Because its a theory that has been falsified.
Democracy is the reason we will recover over time, what democracy does is enforce a contract and deliver property rights, this is what our free markets combined with capitalism needs.
What has happened here is not capitalism, capitalism is about taking risks, these buffoons believed they were operating in a risk free/reduced environment, which they were not.
That environment was created for them by very clever people who thought they could know the unknowns (as mr Rumsfeld said) ..and created computer models that pretended to support this stupid idea.
All the experimental evidence says, when humans think they are in a safe environment they take more risks, and this is what happened on a gigantic scale.
at the heart of all this, is not greed, but Pseudo-science.
Falsified? Just like public beaches, libraries, roads, and parks?
What is pseudo – science is capitalist based usury systems.
Further to John’s update, the US government is effectively extending government deposit insurance to money market funds by pumping $230 billion into merchant banks to be used to buy illiquid assets from the funds so they can meet investor redemptions.
http://www.abc.net.au/news/stories/2008/09/19/2369267.htm
Having set the precedent, like Fannie Mae, money market accounts now have an “implicit government guarantee”
“Falsified? Just like public beaches, libraries, roads, and parks?”

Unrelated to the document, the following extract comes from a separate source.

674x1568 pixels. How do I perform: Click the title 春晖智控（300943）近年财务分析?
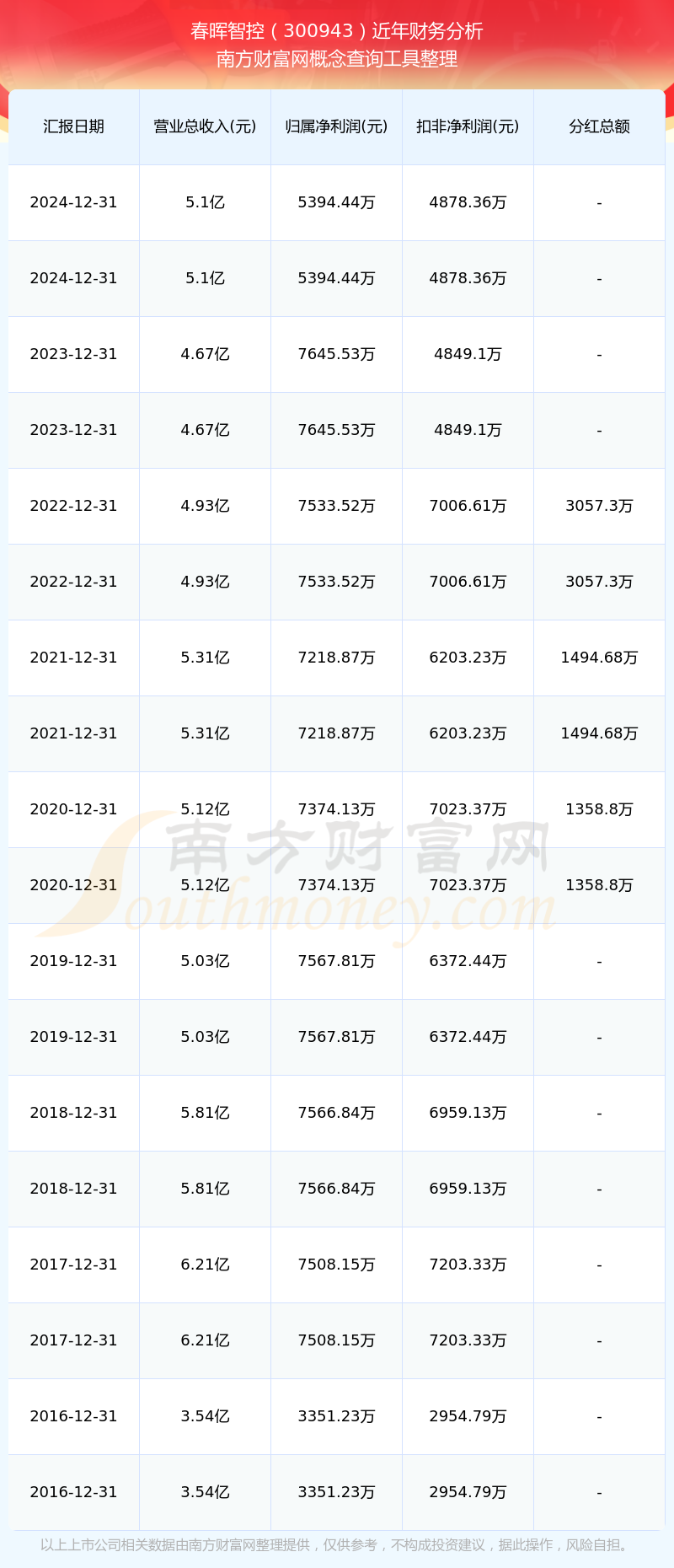tap(337, 31)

Actually, the theory that public beaches, libraries, roads and parks do in fact exist is supported by quite a bit of empirical evidence. It would be difficult to falsify the ‘beaches exist’ hypothesis. Sorry, what was your point? That socialism = public ownership of public goods?
BBB
As I noted a while back, the term “socialist” has become meaningless and should be retired.
off-topic #29
The coal industry is now in a bit of a bind, do they come out and say clean coal is nonsense and argue against carbon trading, or do they suck it up.
I think it’s just like the GST, to get the thing up a few things that don’t made sense will be done to outflank the knockers. I think it’s called politics.

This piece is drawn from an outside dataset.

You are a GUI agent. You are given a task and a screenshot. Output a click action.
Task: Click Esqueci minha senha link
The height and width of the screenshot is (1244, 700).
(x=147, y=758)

Ian, a whole lot of words have become meaningless. But I think we should try to reclaim some of them from meaninglessness. Neoliberal is one that ought to be wrested from the control of Naomi Klein fan club. Fascist and socialist are probably too far gone to ever make them useful in intelligent conversation.
BBB
The gold standard is long gone, now it’s only paper, as long as the fed (or whoever) can pull the money back when the private sector gets over itself they can add liquidity as desired. The way they get the stuff back is to lend not give it away. What they get as collateral really only effects pull back leakage.
That seems to be the rub; all the chit chat in the world dont mean diddley squat unless you are prepared to back it up with cash.
Andrew
The short sale suffers from the same problem as the futures trade, i.e. you might eventually be right, but you can still get wiped out in the meantime. Like, you sell mac bank at $26 and the next day it’s at $36.
I don’t think there’s a serious problem in understanding either “neoliberal” or “social democratic”, and since these terms span the effective spectrum of debate here, that’s all to the good.
Not to say that each of these terms doesn’t cover a wide range of political positions, but I know what to expect when I see them. But “conservative”, “liberal” and “socialist” are not nearly so satisfactory.